The amendment power in the 1993 Deed and Rules required the consent of the principal employer but allowed, in certain cases, amendments to be made by ‘resolution in writing’ of the trustees alone. Arnold J held that it was not ‘impermissibly rewriting history’ to rely on the powers in the 1993 Deed and Rules to give retrospective effect to the decision recorded in the 1991 trustee minutes.
Court of Appeal findings
The Court of Appeal judgment noted it was now common ground that the original attempt to introduce the pre-1997 increases was invalid. However, in ‘respectful disagreement with a very experienced judge’, Henderson LJ held that the approach adopted by the High Court, as described above, went a step too far.
While the saving provision in clause 1(a) of the 1993 Deed and Rules preserved previously valid transactions from being invalidated by the introduction of that deed, it did not (expressly or impliedly) validate previously invalid transactions that for whatever reasons had failed to achieve their objective.
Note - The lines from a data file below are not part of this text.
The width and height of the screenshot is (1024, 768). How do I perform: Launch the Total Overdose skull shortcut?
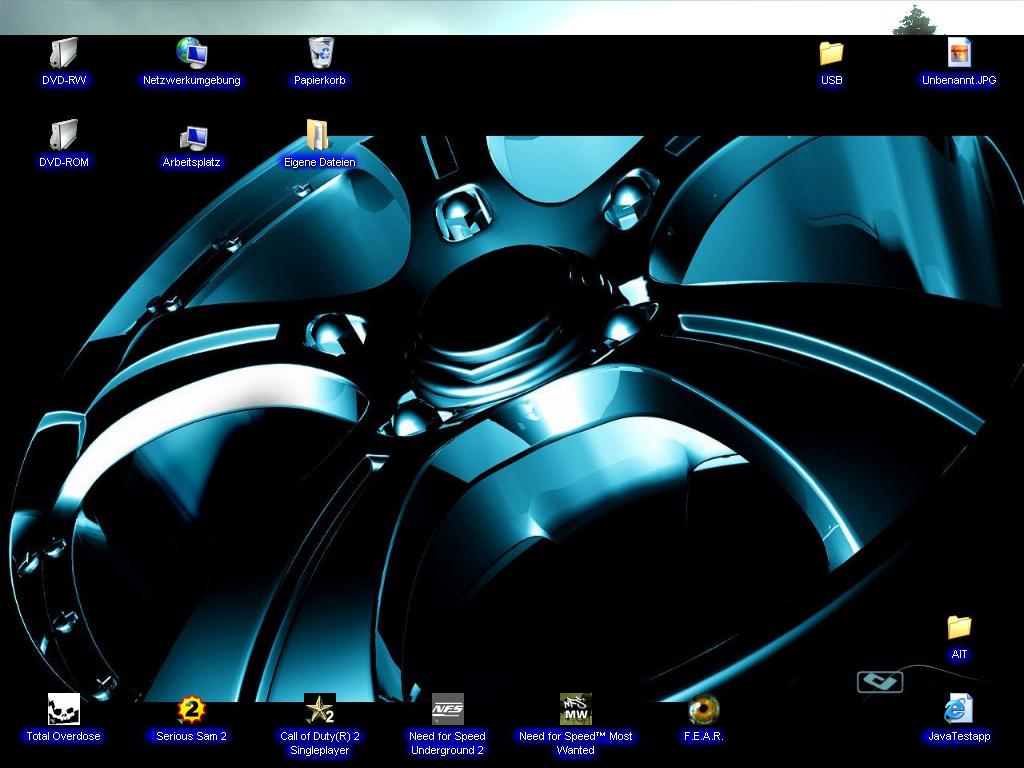[64, 710]
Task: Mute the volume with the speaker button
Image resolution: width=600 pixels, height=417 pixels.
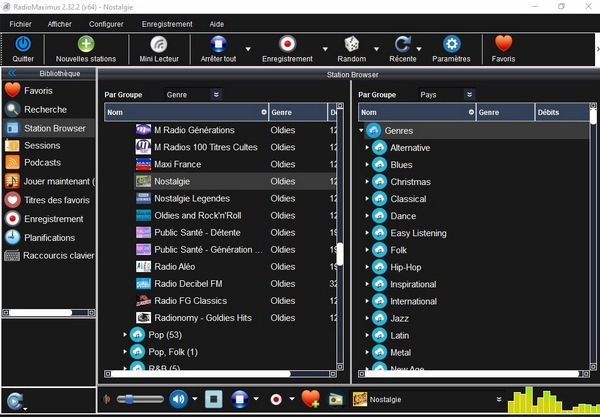Action: [179, 399]
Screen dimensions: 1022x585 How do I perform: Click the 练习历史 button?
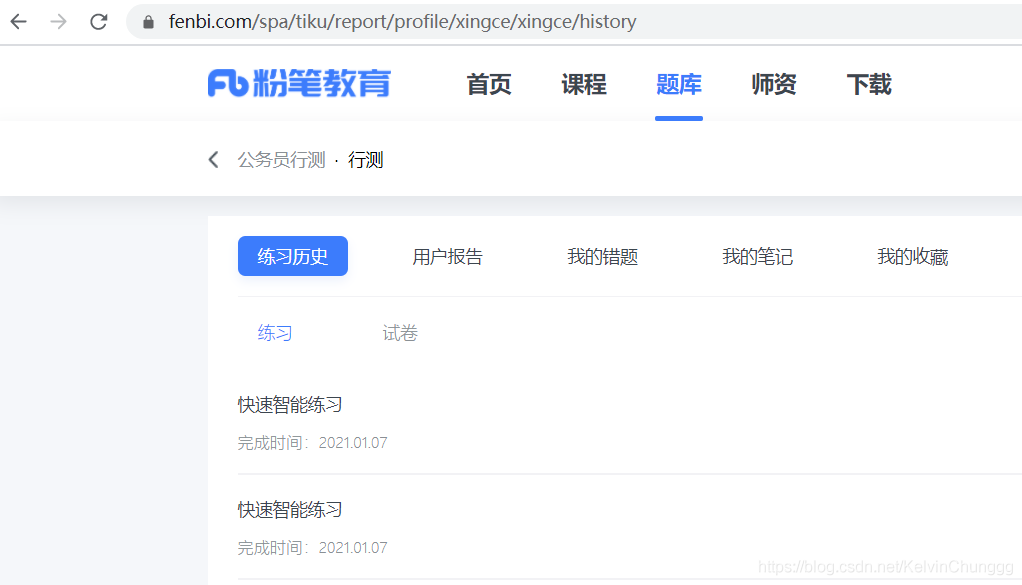click(292, 256)
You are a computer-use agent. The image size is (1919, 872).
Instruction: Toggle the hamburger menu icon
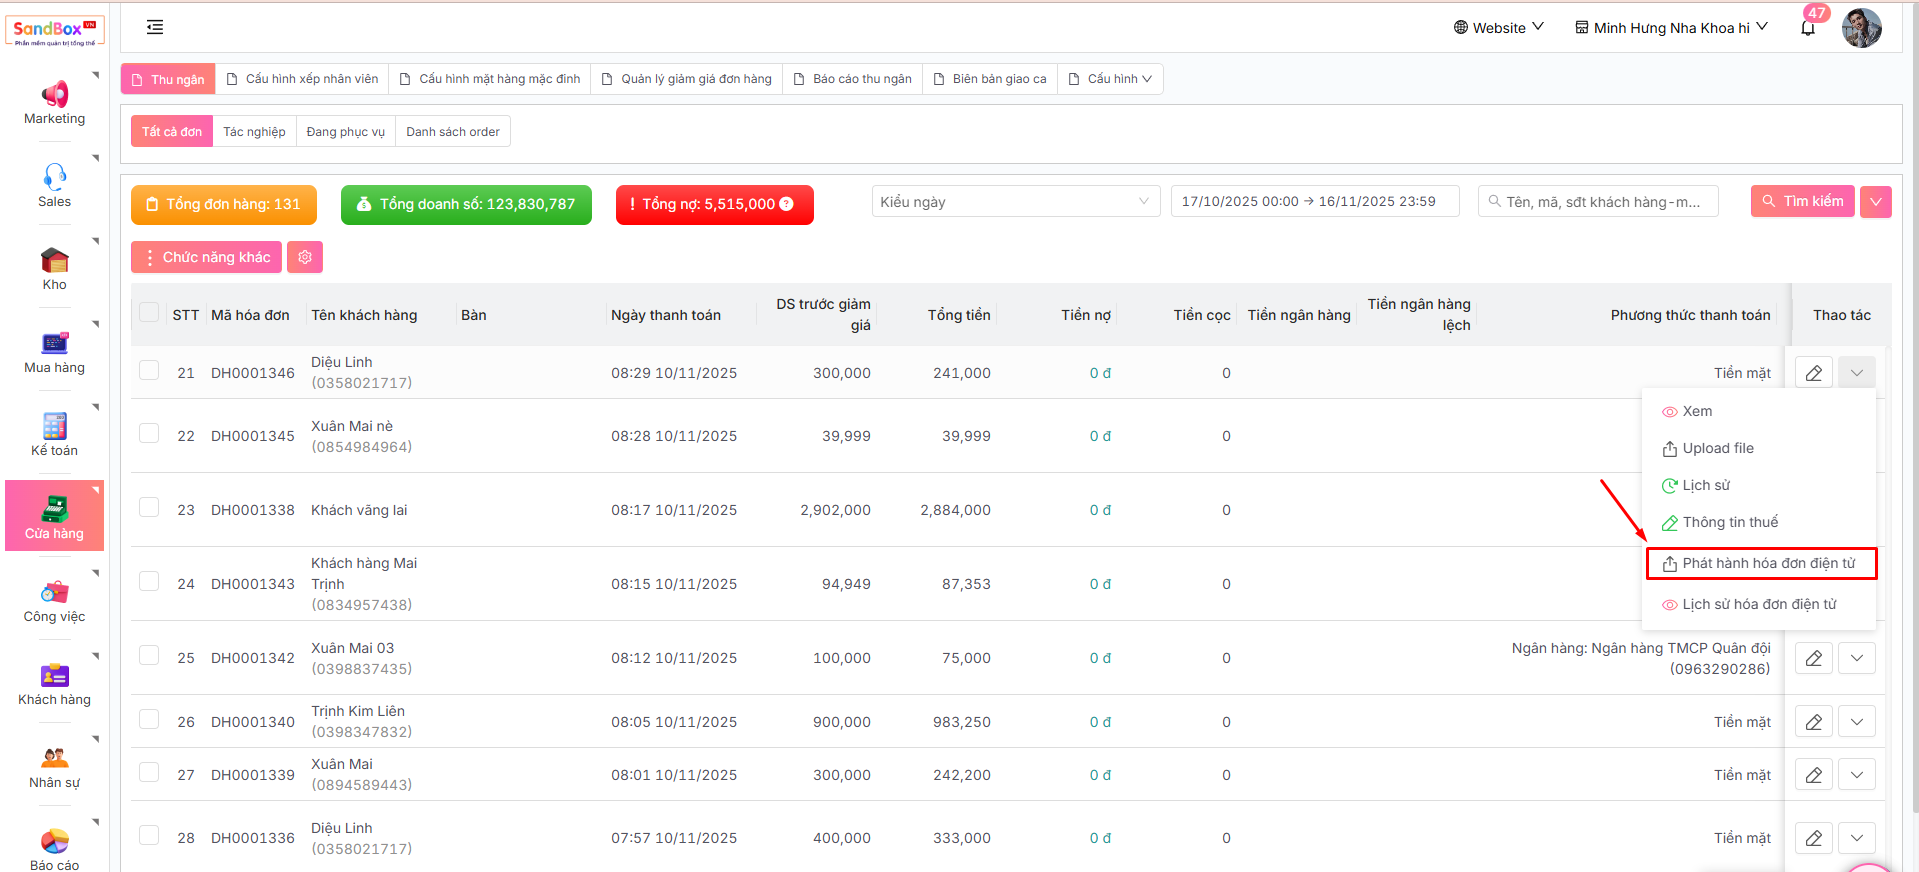[x=155, y=27]
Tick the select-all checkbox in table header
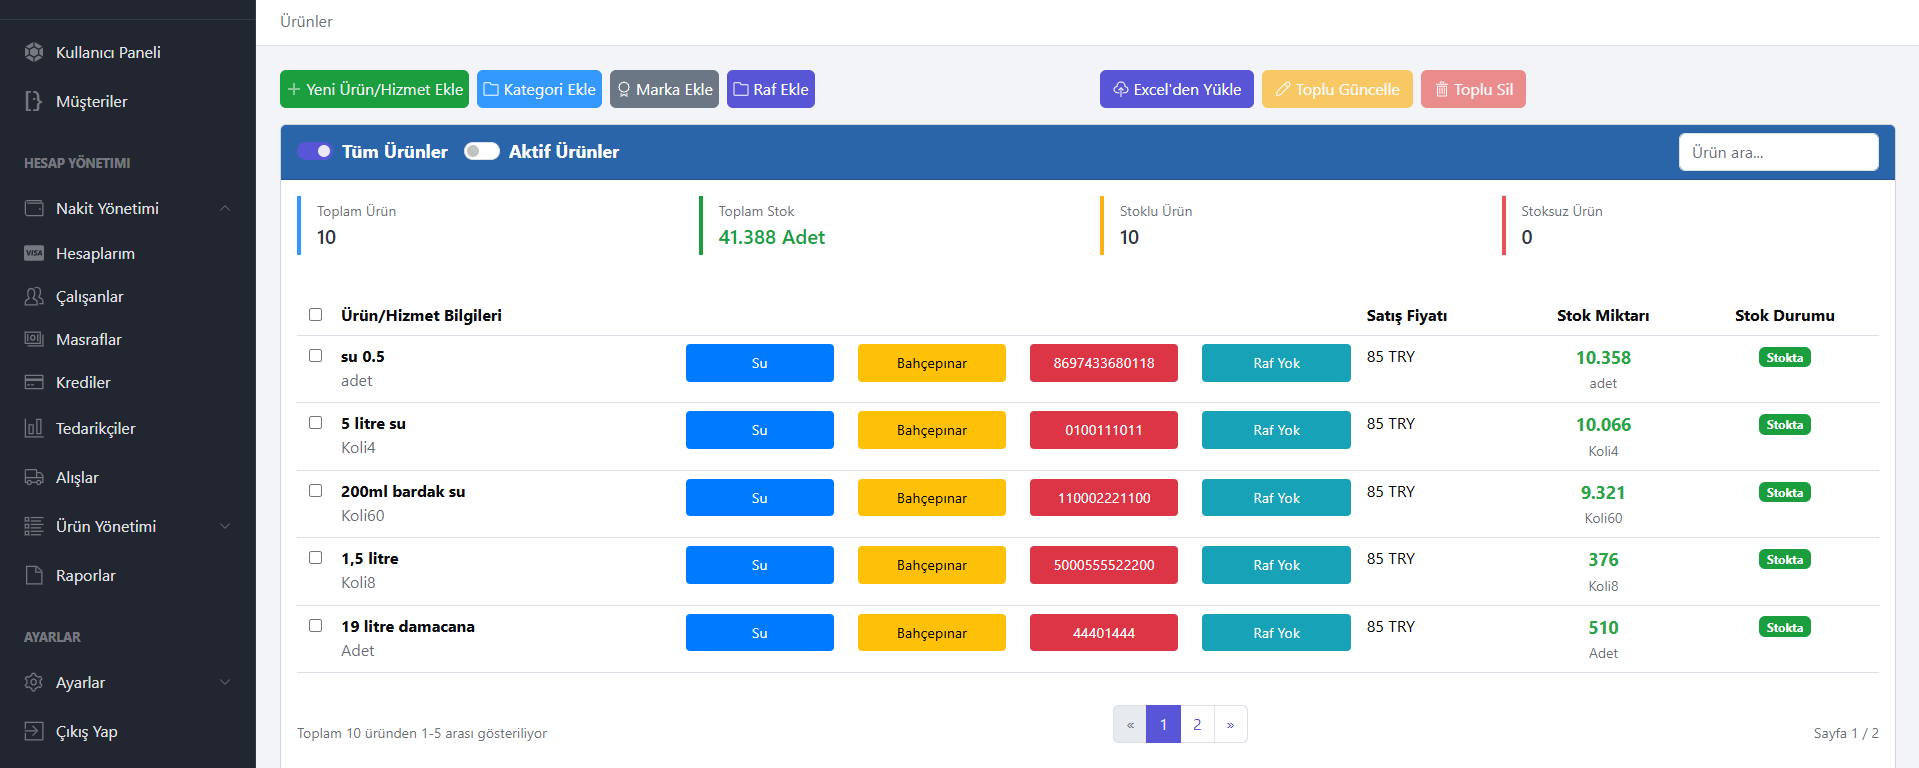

Henderson LJ drew a distinction between having the power to do something and actually exercising the power. To validate past actions required some positive evidence that the trustees had considered the issue and decided to validate an otherwise invalid amendment. It also required evidence of some common intention with the employer to do so. The court would have expected to see such common intention reflected expressly in the documentation, such as in the recitals to the deed, if not a clause itself. As there was no such evidence, the 1993 Deed and Rules did not expressly authorise the Pre-1997 Increases, and it would be going further than the law allowed to suggest that the intention to do so was implied by the mere introduction of potentially validating powers with retrospective effect.
A ‘resolution in writing’
Henderson LJ also gave his provisional, non-binding view on what is meant by ‘a resolution (in writing)’ of the trustees. The 1991 minutes recorded proposals to increase pensions, followed by the statement ‘it was resolved that the proposed action be carried out as soon as possible’. Accordingly, the court’s view was that the minutes recorded a resolution on future policy but did not effect an immediate amendment to the rules of the scheme. Had this been intended, the court would have expected to find the text of amendments in a written document signed by all trustees, along with reference to the consent of the employer. Without this, the court’s provisional view was that the 1991 minutes were never intended to be a transactional document.
Recovery of overpayments
Henderson LJ did not consider on appeal the (obiter) statements made at first instance that no statutory limitation period applies to equitable recoupment by trustees. In the absence of any further judicial insight on this point, the obiter comments, whilst not legally binding, remain useful in giving an idea of how the court might approach the issue in the future. Therefore, it would be appropriate for trustees to note these comments when considering how to approach any overpayment cases.
The Court of Appeal in this case could find no ‘positive evidence’ of the common intention of the trustees and employer to validate the past invalid actions, nor any evidence of consideration of the issue or a decision to rectify the matter. Accordingly, there was no proper basis on which it could treat the trustees as having exercised, with retrospective effect, the potentially validating powers under the 1993 Deed and Rules.
This decision highlights the importance of evidencing intention in scheme amendments. This can be done by way of recitals and explanatory clauses, which can set out the facts and background to an amendment, as well as the reason for and intention behind any proposed change. Amendments to a scheme should be documented clearly and properly in accordance with its governing provisions. As well as paying attention to execution formalities, trustees and employers should consider carefully the form of wording where an amendment is made by written resolution, to ensure that the intended transaction takes effect.